PageRank has the following output parameters:
Name |
Type |
Description |
---|---|---|
frame |
String |
Name of the frame of a vertex. |
key |
Original key type or string |
Key of a vertex. |
rank |
Float |
PageRank of a vertex. |
The PageRank algorithm outputs all the vertices in the graph along with the PageRank score for each vertex. The type of the keys in the results is dependent on the types of the keys in the input vertex frames. If the types of the keys of all the input vertex frames is the same, then that type is used for the output key type. Otherwise, string is used as the output key type.
2.12.1.3. Strongly Connected Components¶
The algorithm strongly_connected_components()
finds the strongly connected components of a directed graph.
A strong component is a subset of the vertices of a graph that are all reachable from each other both by traversing only forward edges and by traversing only reverse edges.
The algorithm has no input parameters beyond the graph.

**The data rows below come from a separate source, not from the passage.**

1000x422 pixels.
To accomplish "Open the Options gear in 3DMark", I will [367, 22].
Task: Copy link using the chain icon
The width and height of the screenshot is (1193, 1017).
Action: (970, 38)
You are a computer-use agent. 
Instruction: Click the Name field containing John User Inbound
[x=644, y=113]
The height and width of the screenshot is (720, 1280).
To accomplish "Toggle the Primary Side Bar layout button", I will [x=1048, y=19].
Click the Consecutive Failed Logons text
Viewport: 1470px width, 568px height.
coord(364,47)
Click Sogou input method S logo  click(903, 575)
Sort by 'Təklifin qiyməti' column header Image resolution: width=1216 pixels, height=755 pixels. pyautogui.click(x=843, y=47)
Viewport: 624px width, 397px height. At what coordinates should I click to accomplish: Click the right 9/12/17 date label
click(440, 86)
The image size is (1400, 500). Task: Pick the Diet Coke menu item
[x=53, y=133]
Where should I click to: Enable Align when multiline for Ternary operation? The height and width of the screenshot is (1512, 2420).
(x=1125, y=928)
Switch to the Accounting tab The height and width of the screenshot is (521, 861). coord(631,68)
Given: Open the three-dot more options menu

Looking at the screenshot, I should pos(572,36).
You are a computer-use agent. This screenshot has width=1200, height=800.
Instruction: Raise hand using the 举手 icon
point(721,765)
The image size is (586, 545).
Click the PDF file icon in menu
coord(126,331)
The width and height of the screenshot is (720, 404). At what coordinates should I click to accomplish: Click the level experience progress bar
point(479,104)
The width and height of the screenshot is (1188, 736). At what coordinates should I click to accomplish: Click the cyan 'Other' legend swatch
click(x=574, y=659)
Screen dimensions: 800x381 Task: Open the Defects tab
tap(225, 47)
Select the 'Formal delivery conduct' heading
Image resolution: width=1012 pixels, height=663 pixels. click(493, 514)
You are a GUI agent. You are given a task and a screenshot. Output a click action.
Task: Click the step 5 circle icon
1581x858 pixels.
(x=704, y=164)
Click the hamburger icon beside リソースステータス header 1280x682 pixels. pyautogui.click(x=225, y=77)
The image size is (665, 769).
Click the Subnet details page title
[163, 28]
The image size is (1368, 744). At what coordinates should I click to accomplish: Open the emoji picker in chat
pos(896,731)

Strongly connected components has the following output parameters:
Name |
Type |
Description |
---|---|---|
frame |
String |
Name of the frame of a vertex. |
key |
Original key type or string |
Key of a vertex. |
component |
Integer |
Integer representing the component. |
The strongly connected components algorithm outputs all the vertices in the graph along with an integer representing the component each vertex belongs to. Each component has a unique integer, and the integers are not contiguous. The type of the keys in the results is dependent on the types of the keys in the input vertex frames. If the types of the keys of all the input vertex frames is the same, then that type is used for the output key type. Otherwise, string is used as the output key type.
2.12.1.4. Weakly Connected Components¶
The algorithm weakly_connected_components()
finds the weakly connected components of a directed graph.
A weak component is a subset of the vertices of a graph that are all reachable from each other by traversing edges, ignoring direction.
The algorithm has no input parameters beyond the graph.
Weakly connected components has the following output parameters:
Name |
Type |
Description |
---|---|---|
frame |
String |
Name of the frame of a vertex. |
key |
Original key type or string |
Key of a vertex. |
component |
Integer |
Integer representing the component. |
The weakly connected components algorithm outputs all the vertices in the graph along with an integer representing the component each vertex belongs to. Each component has a unique integer, and the integers are not contiguous. The type of the keys in the results is dependent on the types of the keys in the input vertex frames. If the types of the keys of all the input vertex frames is the same, then that type is used for the output key type. Otherwise, string is used as the output key type.